Un estado de ánimo esperanzado no es optimismo, pero comparte con él la posibilidad de que algo que hagamos salga bien. Tampoco es disociación, pero, como ese mecanismo, nos saca de la parálisis y nos permite funcionar.

No sé a ti, pero a mí me da un poco de aire, la verdad.

9. Un presente que no sueña

No estamos en un momento muy alentador, pero quizás no seamos, tampoco, todos invertebrados. El problema lo tendremos si todos aquellos que todavía están libres de ser hombres o mujeres huecos acaban paralizándose y convenciéndose de que todos los modos de existencia se han convertido en el mismo.

No pienso que nos quede mucho tiempo, así que quizás se trate de hacer equilibrismos, de poner un pie en la crítica y otro en la esperanza. De entender las lógicas que nos paralizan e intentar no quedar atrapados en ellas. De no ser ni optimistas ni pesimistas. De desesperarse para esperanzarse. Quizás se trate de soñar. Porque:

Un presente que no sueña tampoco genera nada nuevo. Un presente así no tiene pasión por lo nuevo, entusiasmo por lo posible ni ganas de comenzar de nuevo. Si no hay futuro, es imposible apasionarse [4].


Menorca, abril de 2025

Referencias

[1] Jorge Mario Bergoglio. Esperanza. La autobiografía: Memorias del papa Francisco. En Editorial HarperCollins, 2024.
[2] Judith Butler. Trump está desatando el sadismo sobre el mundo, pero no podemos dejarnos abrumar. En El diarioAR, 2025.
[3] Sigmund Freud. El porvenir de una ilusión, El malestar en la cultura, y otras obras. En Sigmund Freud Obras Completas, vol. xxi. Buenos Aires: Amorrortu, 1986.
[4] Byung-Chul Han. El espíritu de la esperanza. España: Herder, 2024.
[5] Lola López. Invulnerables e invertebrados: Mutaciones antropológicas del sujeto contemporáneo.. España: Anagrama, 2024.
[6] Lola López. Sin relato. Atrofia de la capacidad narrativa y crisis de la subjetividad. España: Anagrama, 2024.
[7] María del Mar Martín. Dame herramientas. El signo de los tiempos. En Textos para pensar, 2023.
[8] María del Mar Martín. Despacio. En Textos para pensar, 2024.
[9] Débora Tajer. Psicoanálisis para todxs. Por una clínica pospatriarcal, posheteronormativa y poscolonial. España: Topía, 2024.

Notas

1 Lola López hace un juego interesante con la idea de que la columna vertebral, a nivel anatómico, es lo que une, articula y funciona como eje del cuerpo. Los «invertebrados», desde un punto de vista metafórico, serían aquellos individuos que carecen de articulación, continuidad vital y de eje moral. 
2 Tampoco se sabría qué es exactamente demasiado: ¿en qué momento empieza la parálisis? 
3 Algunos hay, pero o son apocalípticos o un tanto delirantes, como empezar de nuevo en Marte.

**Datos en estudio:**
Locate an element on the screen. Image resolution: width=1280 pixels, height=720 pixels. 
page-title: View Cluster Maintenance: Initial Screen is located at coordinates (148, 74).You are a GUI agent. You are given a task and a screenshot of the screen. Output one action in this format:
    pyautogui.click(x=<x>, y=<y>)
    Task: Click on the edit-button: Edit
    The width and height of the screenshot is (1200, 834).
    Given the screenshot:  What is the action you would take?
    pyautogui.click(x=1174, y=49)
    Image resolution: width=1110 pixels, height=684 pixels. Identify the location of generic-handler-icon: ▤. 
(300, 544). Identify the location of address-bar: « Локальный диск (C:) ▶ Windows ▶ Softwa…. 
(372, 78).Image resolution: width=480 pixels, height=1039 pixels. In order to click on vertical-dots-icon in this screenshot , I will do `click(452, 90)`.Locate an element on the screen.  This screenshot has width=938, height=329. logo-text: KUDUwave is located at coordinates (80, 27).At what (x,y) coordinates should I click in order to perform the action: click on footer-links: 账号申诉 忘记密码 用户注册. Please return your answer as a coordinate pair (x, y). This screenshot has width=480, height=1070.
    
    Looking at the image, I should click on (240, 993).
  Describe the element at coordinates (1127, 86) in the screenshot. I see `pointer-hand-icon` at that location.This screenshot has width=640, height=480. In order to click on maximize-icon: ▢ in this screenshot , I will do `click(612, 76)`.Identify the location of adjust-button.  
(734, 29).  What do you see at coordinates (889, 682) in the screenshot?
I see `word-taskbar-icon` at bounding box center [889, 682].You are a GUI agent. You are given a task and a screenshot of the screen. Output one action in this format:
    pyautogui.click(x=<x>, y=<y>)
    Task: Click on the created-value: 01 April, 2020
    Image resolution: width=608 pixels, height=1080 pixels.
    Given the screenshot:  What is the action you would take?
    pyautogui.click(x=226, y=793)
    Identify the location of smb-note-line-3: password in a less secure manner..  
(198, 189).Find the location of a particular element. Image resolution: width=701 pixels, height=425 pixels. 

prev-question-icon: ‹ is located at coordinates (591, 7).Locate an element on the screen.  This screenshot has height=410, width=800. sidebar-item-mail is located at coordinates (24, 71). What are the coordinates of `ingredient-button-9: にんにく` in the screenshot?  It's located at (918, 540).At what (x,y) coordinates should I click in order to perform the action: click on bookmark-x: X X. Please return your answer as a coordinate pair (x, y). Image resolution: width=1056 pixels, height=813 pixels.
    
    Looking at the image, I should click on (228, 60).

**Tarea asignada 1:** Nombra, sin repeticiones, a cada autor o autora que figura en la lista de referencias del texto sobre la esperanza.
**Tarea asignada 2:** Extrae del texto sobre la esperanza el tramo que va desde "Un presente que no sueña tampoco" hasta "Aires: Amorrortu, 1986.".

**Respuesta a la tarea 1:** Jorge Mario Bergoglio, Judith Butler, Sigmund Freud, Byung-Chul Han, Lola López, María del Mar Martín y Débora Tajer.

**Respuesta a la tarea 2:**
Un presente que no sueña tampoco genera nada nuevo. Un presente así no tiene pasión por lo nuevo, entusiasmo por lo posible ni ganas de comenzar de nuevo. Si no hay futuro, es imposible apasionarse [4].


Menorca, abril de 2025

Referencias

[1] Jorge Mario Bergoglio. Esperanza. La autobiografía: Memorias del papa Francisco. En Editorial HarperCollins, 2024.
[2] Judith Butler. Trump está desatando el sadismo sobre el mundo, pero no podemos dejarnos abrumar. En El diarioAR, 2025.
[3] Sigmund Freud. El porvenir de una ilusión, El malestar en la cultura, y otras obras. En Sigmund Freud Obras Completas, vol. xxi. Buenos Aires: Amorrortu, 1986.